Do you remember my friend, Laura?
Which Laura?
Laura, she sells fish on Down Beach, Limbe. You never listen when I talk to you.
What about her?
Well, her husband visited Cameroon last month.
Okay. (I was going to ask why she couldn’t have waited at least till the morning to tell me. Before I could ask, she continued.)
Well, he just returned to Kyiv last week. Laura has been trying to call him to no avail.
The Russians have bombed the airport and have sealed off Kyiv from the rest of Ukraine, I said. No one can enter or leave.

Before she put the phone down, I told her I was going to contact my friend Johnson at the Cameroon embassy in Moscow, to see if they’ve got contingencies in place to help their stranded students. She sent me another video on WhatsApp, again Africans being pushed back by heavily armed guards asking for their documents, their right of abode.

In the morning, more and more videos emerged of the poor treatment of Blacks as they attempted to flee. A Black woman cradling a toddler on her chest with a bottle of milk was shoved to the side, to make way for white Ukrainians.

### SUPPLIED DATA
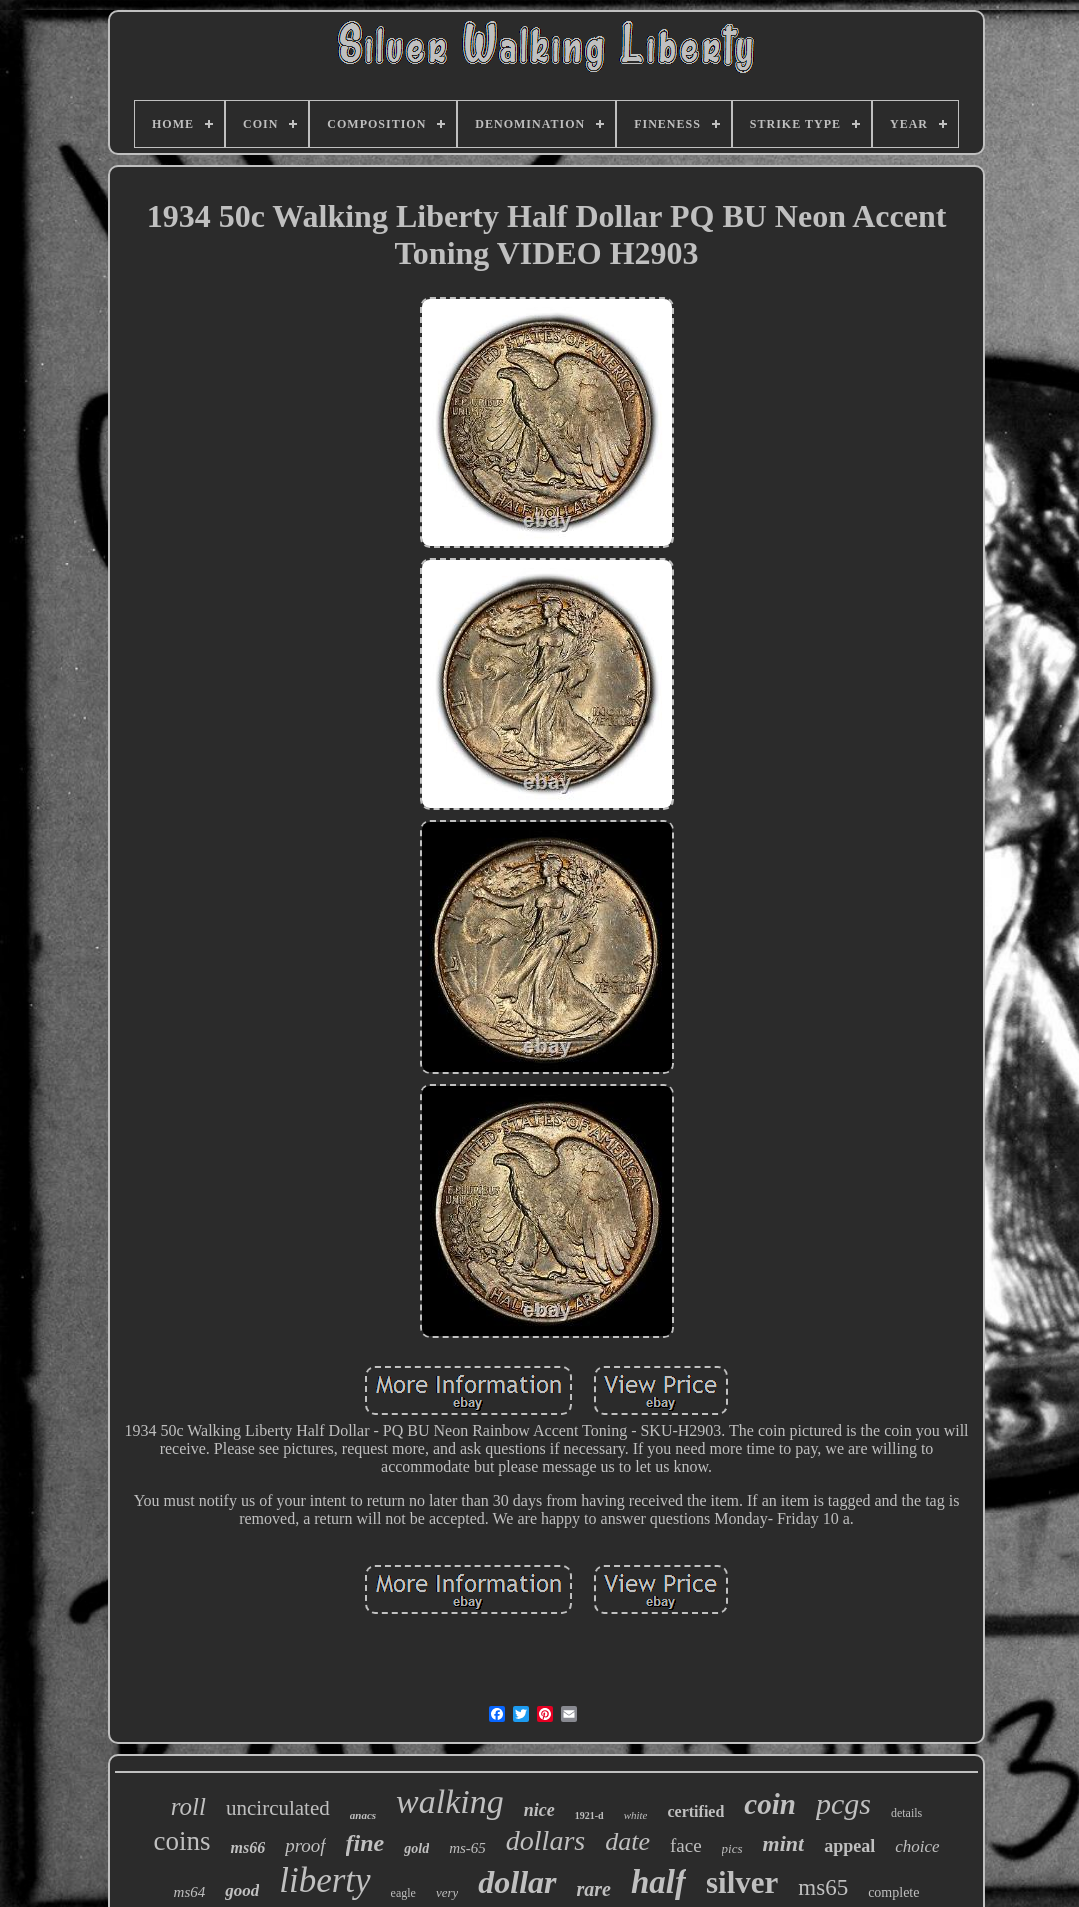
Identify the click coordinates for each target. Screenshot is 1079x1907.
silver (742, 1882)
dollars (545, 1840)
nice (539, 1810)
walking (450, 1801)
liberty (324, 1880)
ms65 (823, 1887)
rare (594, 1889)
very (447, 1892)
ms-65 (467, 1848)
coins (181, 1841)
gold (416, 1848)
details (906, 1813)
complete (893, 1892)
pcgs (843, 1803)
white (636, 1815)
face (686, 1845)
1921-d (589, 1815)
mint (784, 1843)
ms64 (190, 1892)
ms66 (247, 1847)
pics (732, 1848)
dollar (517, 1882)
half (658, 1882)
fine (365, 1843)
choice (917, 1846)
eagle (403, 1893)
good (242, 1890)
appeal (849, 1846)
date (627, 1841)
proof (305, 1845)
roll (188, 1806)
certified (695, 1811)
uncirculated (278, 1808)
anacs (363, 1815)
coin (770, 1804)
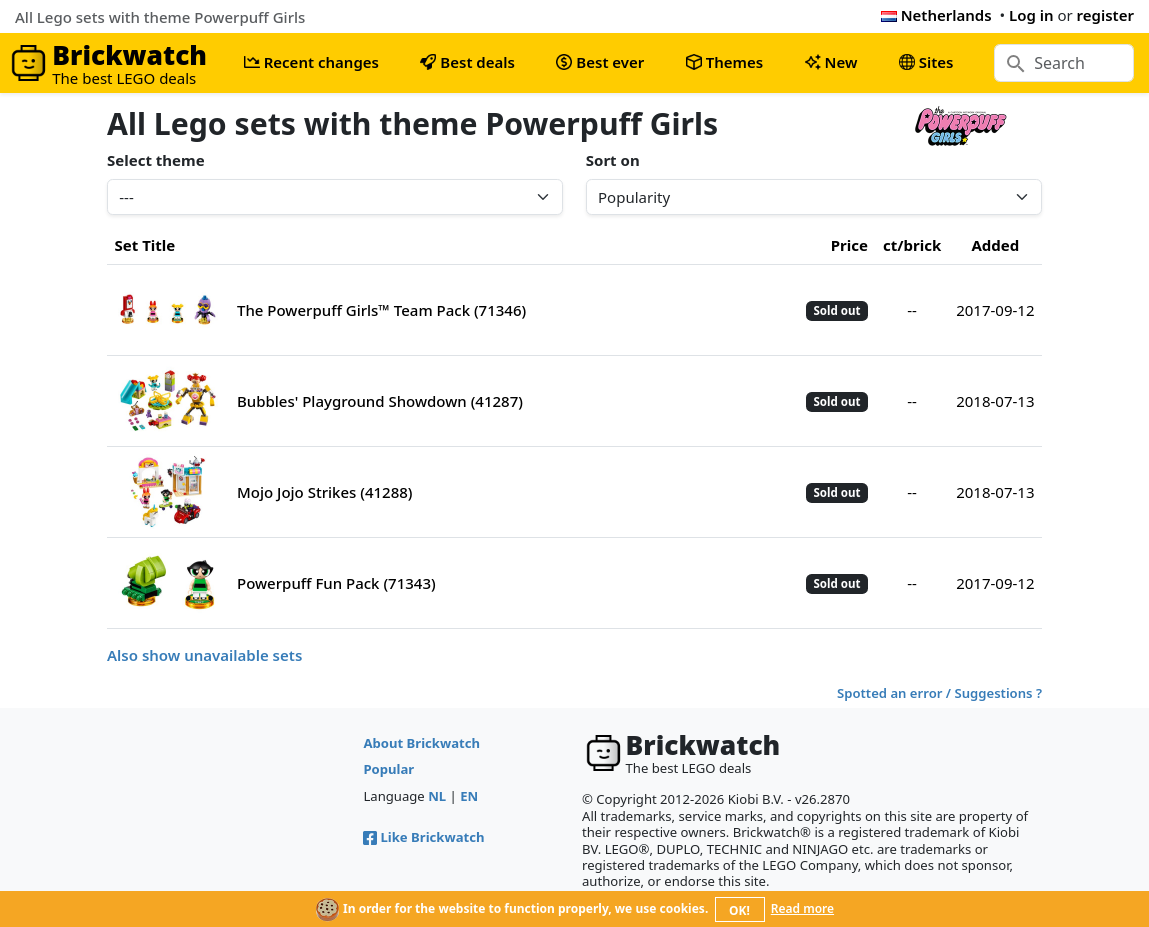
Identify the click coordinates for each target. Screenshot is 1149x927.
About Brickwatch (421, 743)
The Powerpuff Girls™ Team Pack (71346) (381, 310)
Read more (802, 908)
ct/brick (912, 245)
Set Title (145, 245)
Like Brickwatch (423, 837)
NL (437, 796)
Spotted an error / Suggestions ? (939, 693)
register (1105, 15)
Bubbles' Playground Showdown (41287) (380, 401)
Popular (388, 769)
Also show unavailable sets (204, 655)
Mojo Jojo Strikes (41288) (325, 492)
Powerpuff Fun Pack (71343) (336, 583)
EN (469, 796)
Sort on (613, 160)
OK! (739, 910)
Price (849, 245)
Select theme (156, 160)
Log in (1031, 15)
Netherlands (936, 15)
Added (995, 245)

### INSTRUCTIONS FOR THE TASK
In the passage about Laura's husband in Kyiv, swap "Kyiv" for "Kharkiv" and write out the part starting with "Well, he just" and going on through "for white Ukrainians.". The rows play no part in this.

### RIGHT ANSWER
Well, he just returned to Kharkiv last week. Laura has been trying to call him to no avail.
The Russians have bombed the airport and have sealed off Kharkiv from the rest of Ukraine, I said. No one can enter or leave.

Before she put the phone down, I told her I was going to contact my friend Johnson at the Cameroon embassy in Moscow, to see if they’ve got contingencies in place to help their stranded students. She sent me another video on WhatsApp, again Africans being pushed back by heavily armed guards asking for their documents, their right of abode.

In the morning, more and more videos emerged of the poor treatment of Blacks as they attempted to flee. A Black woman cradling a toddler on her chest with a bottle of milk was shoved to the side, to make way for white Ukrainians.